Die EU-Kommission will laut Medienberichten ein Verbot von Einweggeschirr aus Plastik vorschlagen. Die Menge an Kunststoffabfällen soll so verringert werden. Auch Strohhalme und Essstäbchen aus Plastik könnten demnach verboten werden.

Einweggeschirr aus Plastik soll verboten werden. Über diesen Vorschlag der EU-Kommission berichten die "Wirtschaftswoche" und die "Westdeutsche Allgemeine Zeitung" (WAZ). Es könnten auch Verbote für Strohhalme und Essstäbchen aus Plastik sowie für Wattestäbchen folgen. Das sieht der Entwurf für eine Richtlinie zur Verringerung der Umweltbelastung durch Plastikprodukte vor, aus der die WAZ zitiert.

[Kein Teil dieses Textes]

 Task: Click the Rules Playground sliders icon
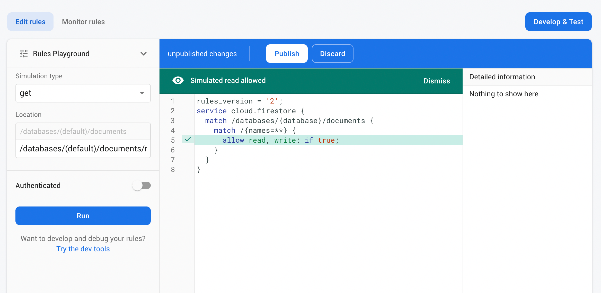(x=24, y=54)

Die EU-Kommission will demnach zudem Plastik-Halterungen für Luftballons verbieten. Auf Luftballons selbst sollten Warnhinweise gedruckt werden, damit der Verbraucher über die Umweltrisiken informiert werde. Auch auf Damenbinden, vorbenetzten Körperpflegeprodukten, Haushalts- und Industrietüchern sollten Warnhinweise stehen.

Die Hersteller von Fast-Food-Verpackungen, Zigarettenfiltern und Plastiktaschen sollen laut dem Bericht die Kosten für die Müllentsorgung tragen und Umwelt-Aufklärungskampagnen finanzieren.

Europaweit fallen rund 26 Millionen Tonnen Plastikmüll pro Jahr an

Ein Sprecher der EU-Kommission wollte den Bericht am Dienstag weder bestätigen noch dementieren. Er betonte lediglich, dass die Brüsseler Behörde ausschließlich ein Verbot solcher Produkte in Erwägung ziehe, für die es gute und preislich vergleichbare Alternativen gebe

Nach vorläufiger Kommissionsplanung sollen die neuen Vorschläge zur Vermeidung von Plastikmüll frühestens am 23. Mai präsentiert werden. An ihnen werde noch weiter gearbeitet, sagte der Sprecher. Das Verbot könnte letztlich auch nicht ohne die Zustimmung der Mitgliedstaaten und des Europaparlaments erlassen werden.

Europaweit fallen nach Angaben der EU-Kommission jährlich rund 26 Millionen Tonnen Plastikmüll an. Nur knapp 30 Prozent davon werden zur Wiederverwertung gesammelt, die übrigen 70 Prozent landen auf Müllkippen, in Verbrennungsanlagen oder in der Umwelt.